Retype each entry exactly. Skip any pictures.

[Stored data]
★ ★ ★ ★
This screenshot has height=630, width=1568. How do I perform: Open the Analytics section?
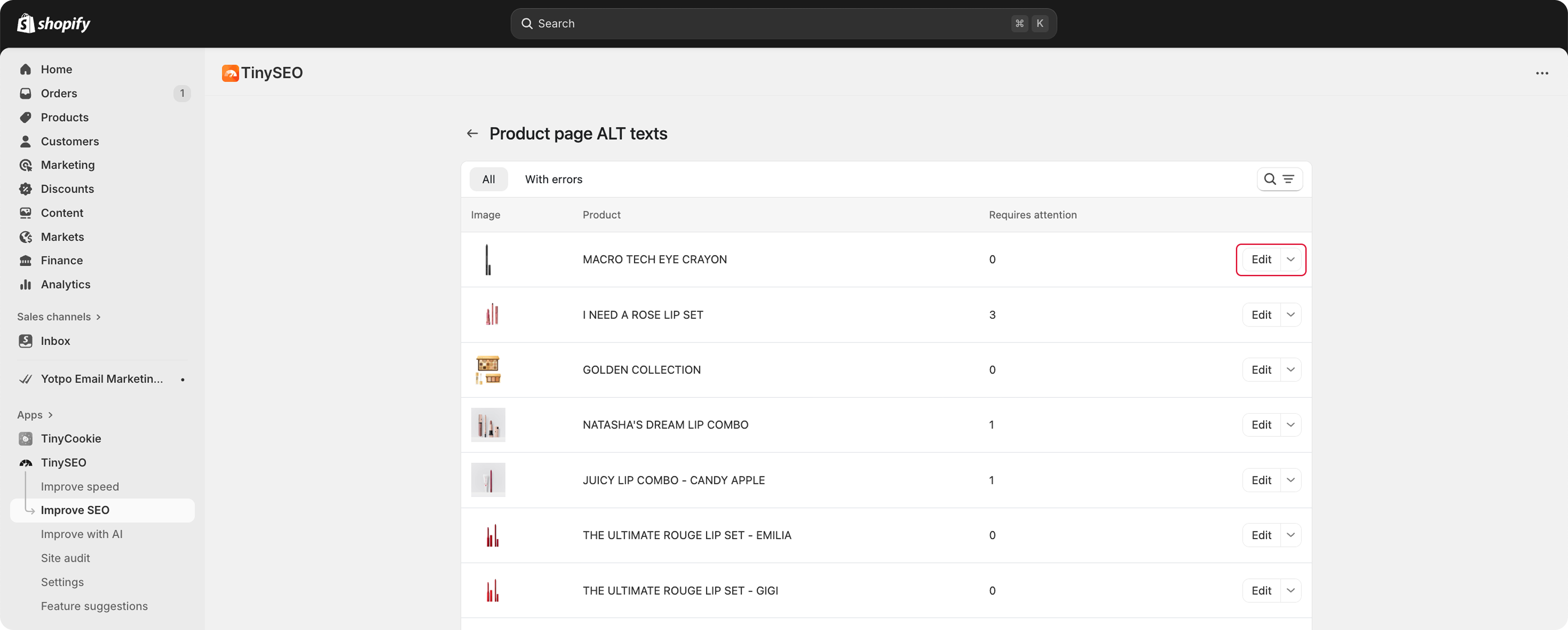tap(65, 284)
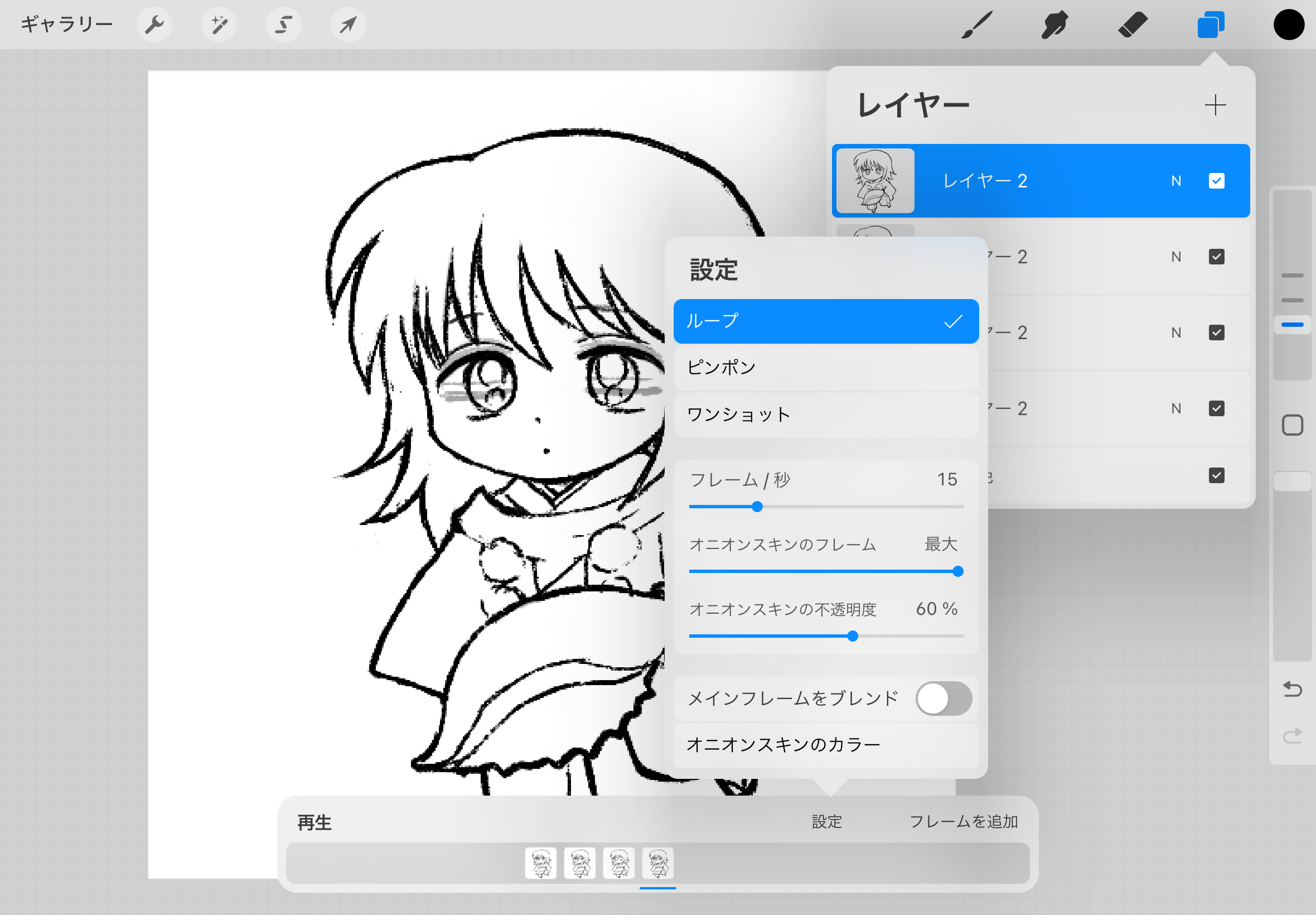The width and height of the screenshot is (1316, 915).
Task: Select the Eraser tool
Action: click(1132, 25)

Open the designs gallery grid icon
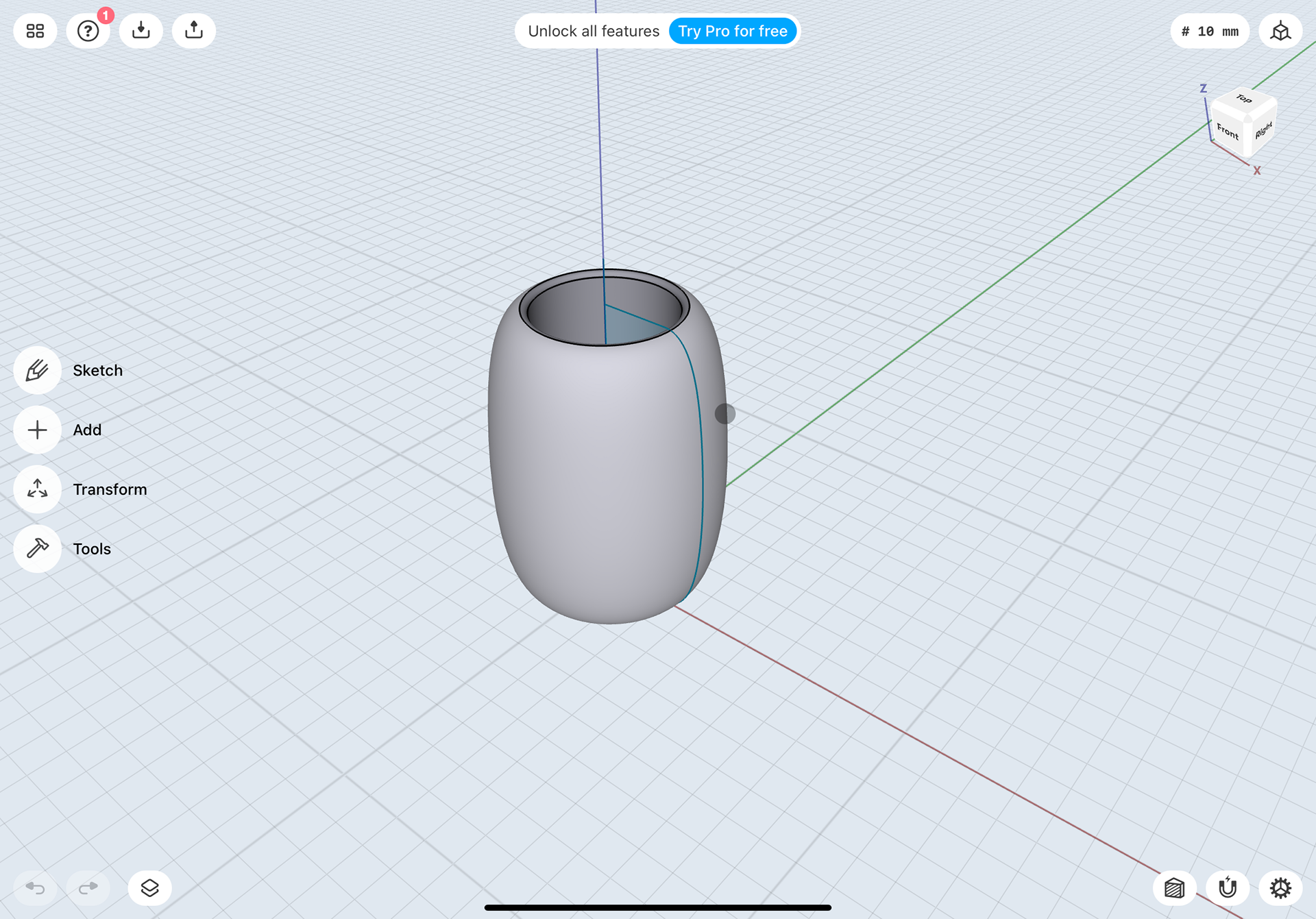(x=35, y=31)
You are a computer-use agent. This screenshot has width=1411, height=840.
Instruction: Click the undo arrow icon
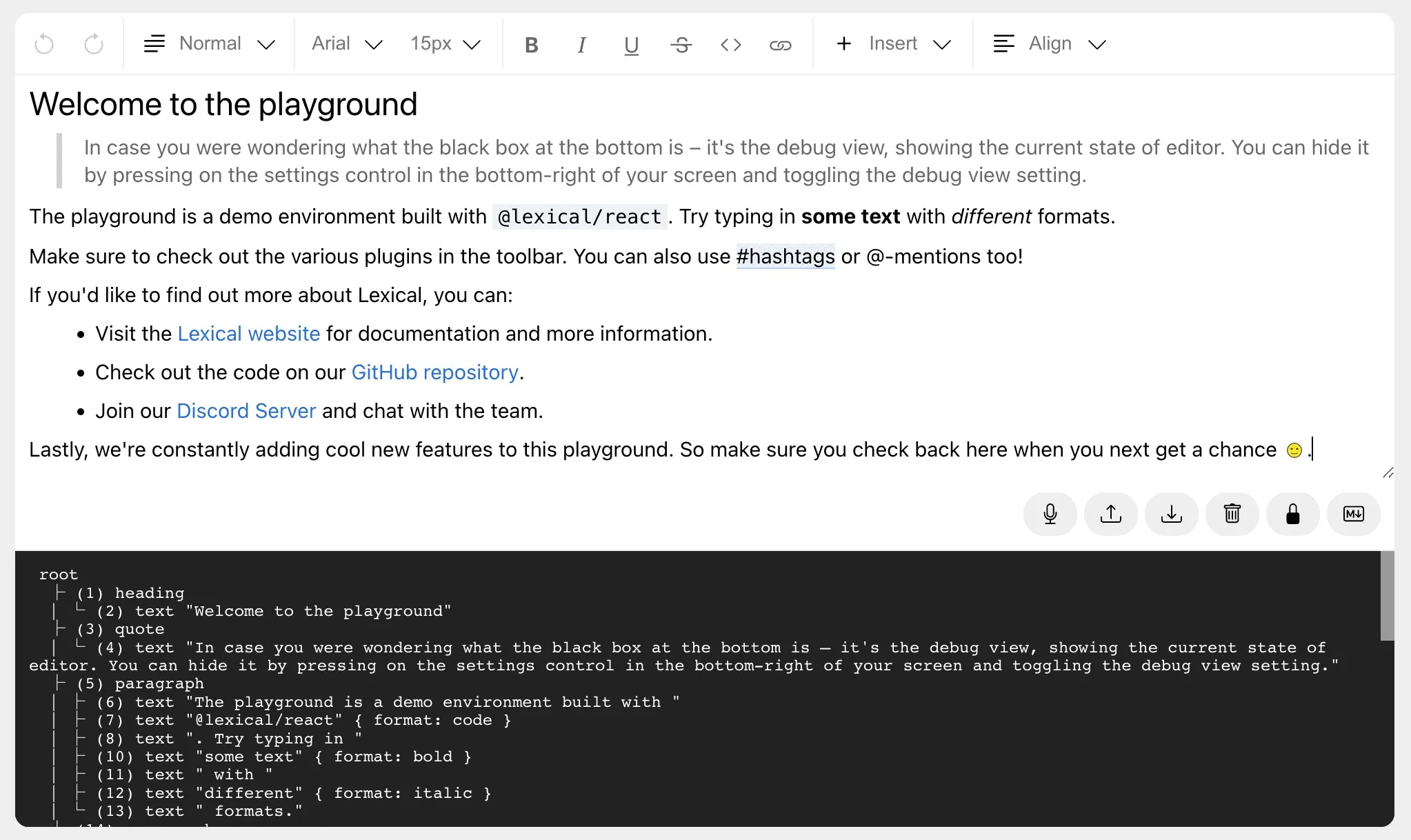[x=44, y=44]
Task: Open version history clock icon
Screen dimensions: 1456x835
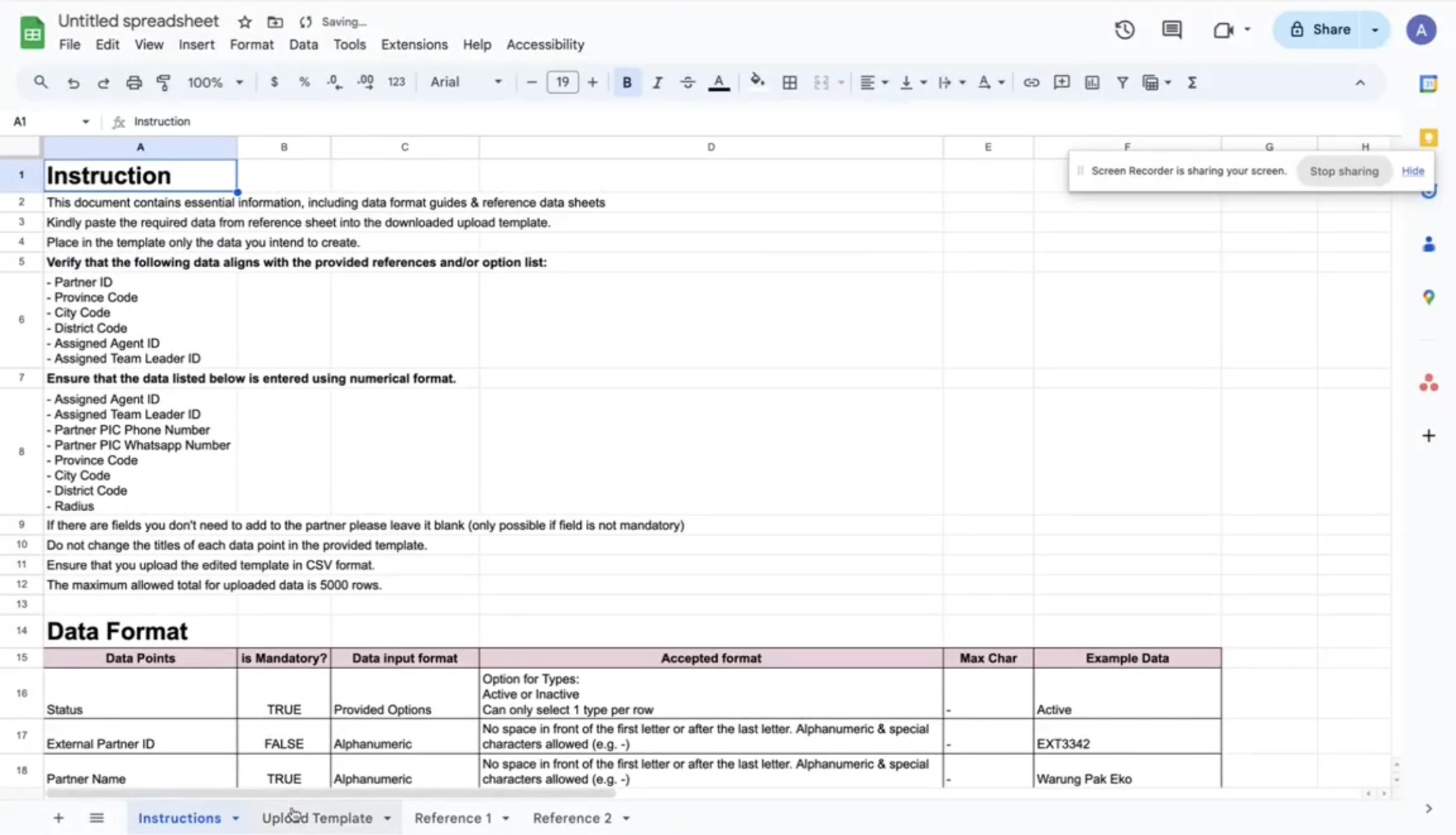Action: pyautogui.click(x=1124, y=30)
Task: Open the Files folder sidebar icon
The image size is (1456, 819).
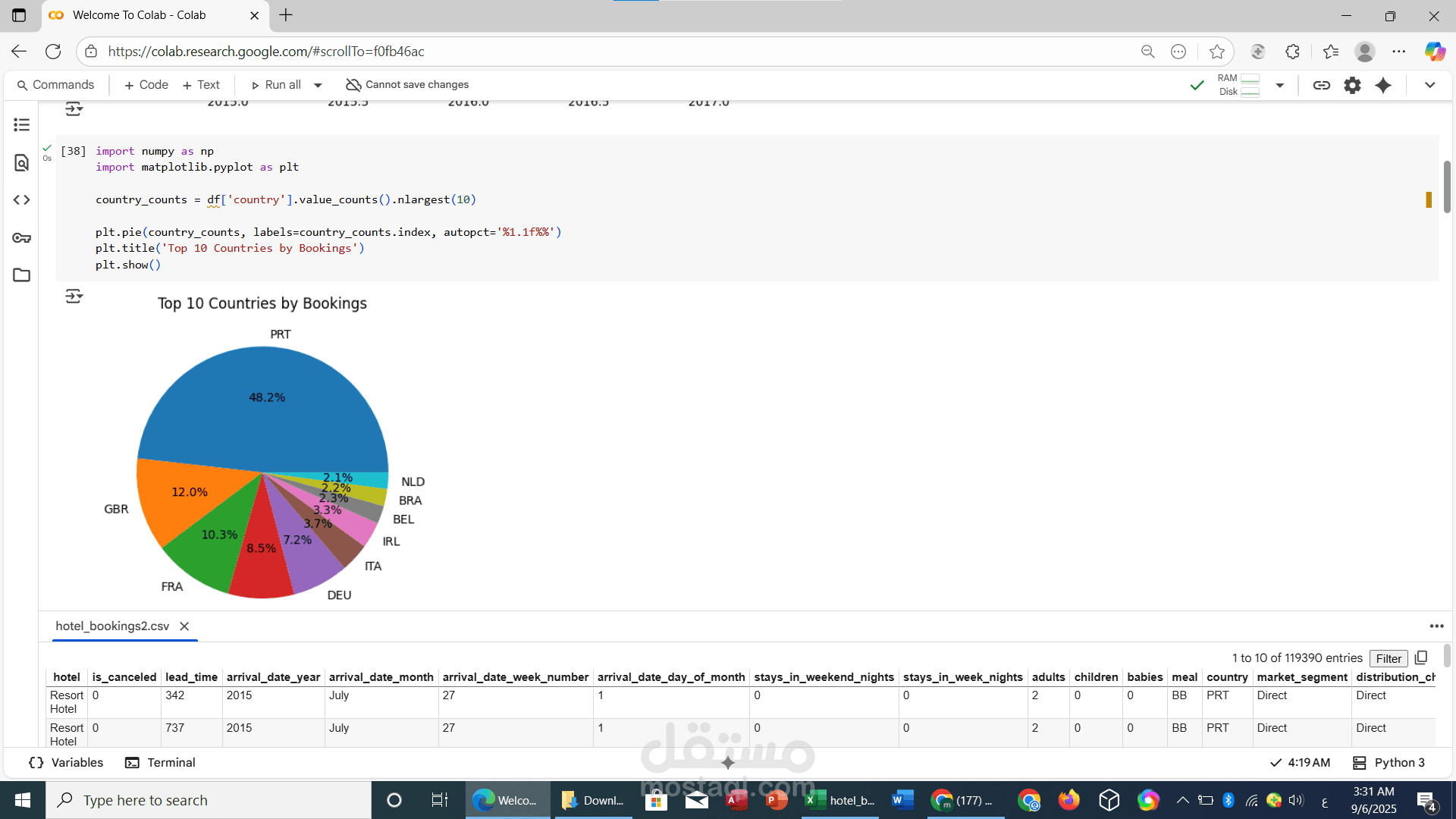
★ ★ ★ ★
▸ **Response below**
This screenshot has height=630, width=1568. How do I perform: Open the Analytics section?
tap(65, 284)
The width and height of the screenshot is (1316, 915).
Task: Select the Eraser tool
Action: click(1132, 25)

Open the designs gallery grid icon
(x=35, y=31)
You are a computer-use agent. This screenshot has width=1411, height=840.
Instruction: Click the undo arrow icon
[x=44, y=44]
Task: Open version history clock icon
Screen dimensions: 1456x835
Action: pyautogui.click(x=1124, y=30)
Task: Open the Files folder sidebar icon
The image size is (1456, 819).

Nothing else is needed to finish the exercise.